はのはなし

 直接のお知り合いはご存知だが、私の歯は決して美しくない。というか、端的に美しくない。自覚は当然ある。歯並びはもともと悪いし、加えて、若き日の飲酒・喫煙その他の影響もあってますますお見せできないものとなってしまった。思えば十代の時に、せめて矯正はしっかりとしておくべきであった。親が折角金を出してくれたのに、私はこれに失敗したのである。情けない。

 一時期は虫歯やら何やらで結構な思いもした。歯並びが悪いと、どうしても虫歯にはなりやすいようだ。

 しかし、ここ十年ほどは全くトラブルがない。今住む地域に越してきて六年ほど経つが、越したころ、家人が近隣で良い歯科医を見つけてきた。年に二、三度、しっかりと歯のメンテナンスをしてくれる、というタイプの歯科医である。家人の厳命で訪問した最初の診察時こそ、それなりに時間をかけてメンテナンスをしてもらったが、その後は、歯科医の先生や衛生士の方が驚くほど何もない。私はたまに呑んでそのまま歯を磨かずに寝てしまうこともあるのだが、その影響はかけらもないようだ。もう顔見知りといってよい衛生士の方に、いつも「歯周病なども、大丈夫です。磨き方が良いのでしょうね」と言っていただく。顔から火が出る思いがする。「いや~、適当ですよ」とかなんとか、もごもご言っているが、要は、思い当たるところがないのに褒められて、どう振舞ってよいのかわからないのだ。

 そういえば、こちらの歯科医の先生とお話ししていた時に戯れに、「ほら、私、こんな歯並びじゃないですか。それで昔、知り合いの歯科医に診てもらったときに、『M&M'sくんは、頭の偏差値は知らんが、歯の偏差値はたいそう低いね』と言われたことがあるんですよ」(こう書いてみると、なかなか酷い言葉である)、とお話ししたら、「いやいや、要はちゃんとしっかりものを噛める歯がどれくらいあるかと、歯周病かどうかがポイントですから、今のM&M'sさんの歯は、年齢を考えれば本当に立派なものですよ」と言っていただいた。営業トークかもしれないが、悪い気はしない。多少とも歯を磨こうという気になる。
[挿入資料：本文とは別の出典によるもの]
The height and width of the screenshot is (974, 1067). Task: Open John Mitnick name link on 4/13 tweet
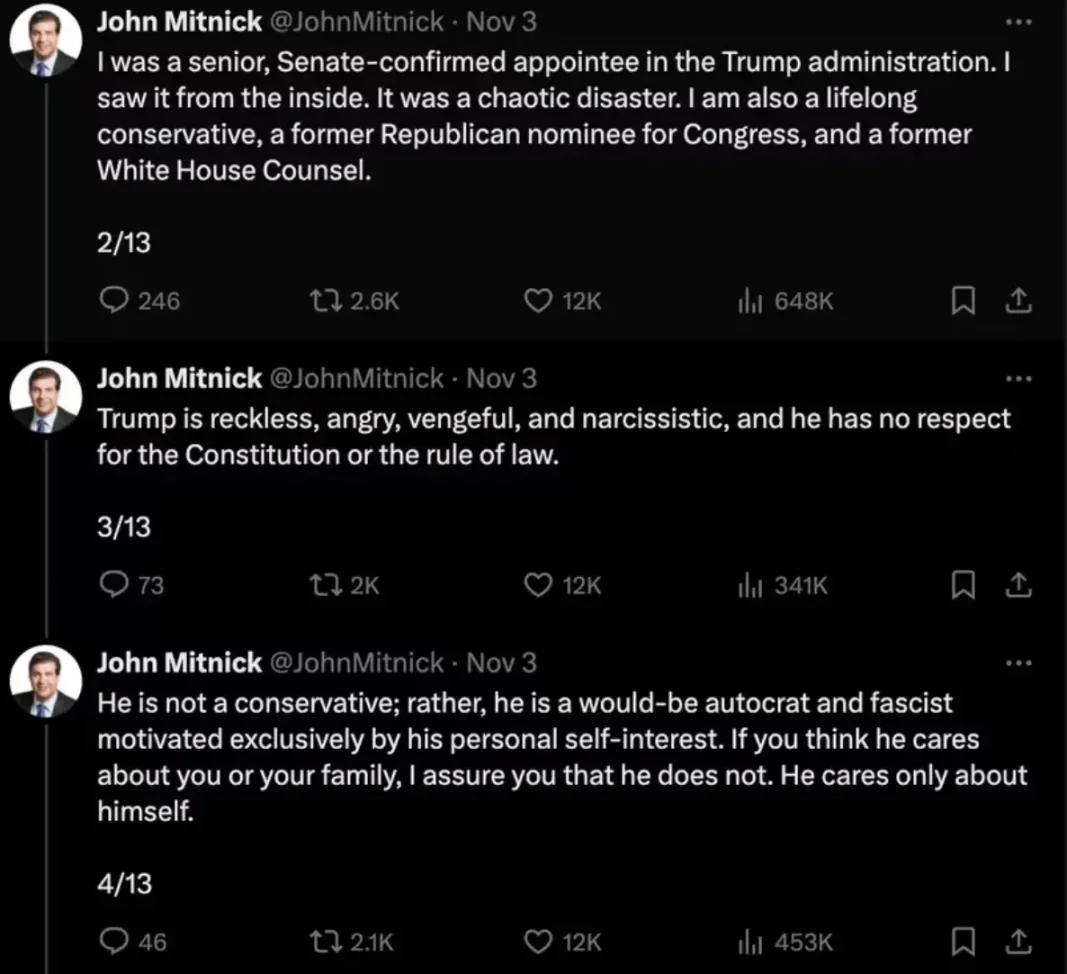pos(179,663)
 歯のことは(も)かけらもわからないけれど、要は、ある意味で「よい」歯なのだろう。見かけはいまいちだが機能性は悪くないというのは、年齢を考えれば十分満足に値する。あとは、一日に一度(できれば二度)はある程度丁寧にフロスをしているのと、マウスウォッシュがよいのかしら。まあ、なんにしても身近な「歯」について悩みが少ないのはよいことだ。

 

 芸能人のような見事な白い歯であればな、と思うこともかってはあったが、望んでよいこととそうではないことの区別も多少はつく年齢になってきた。見てくれはよくないが、「質」は悪くないらしい。残りの人生、大切に付き合っていきたいものである。そう思えるのは、ありがたいことだ。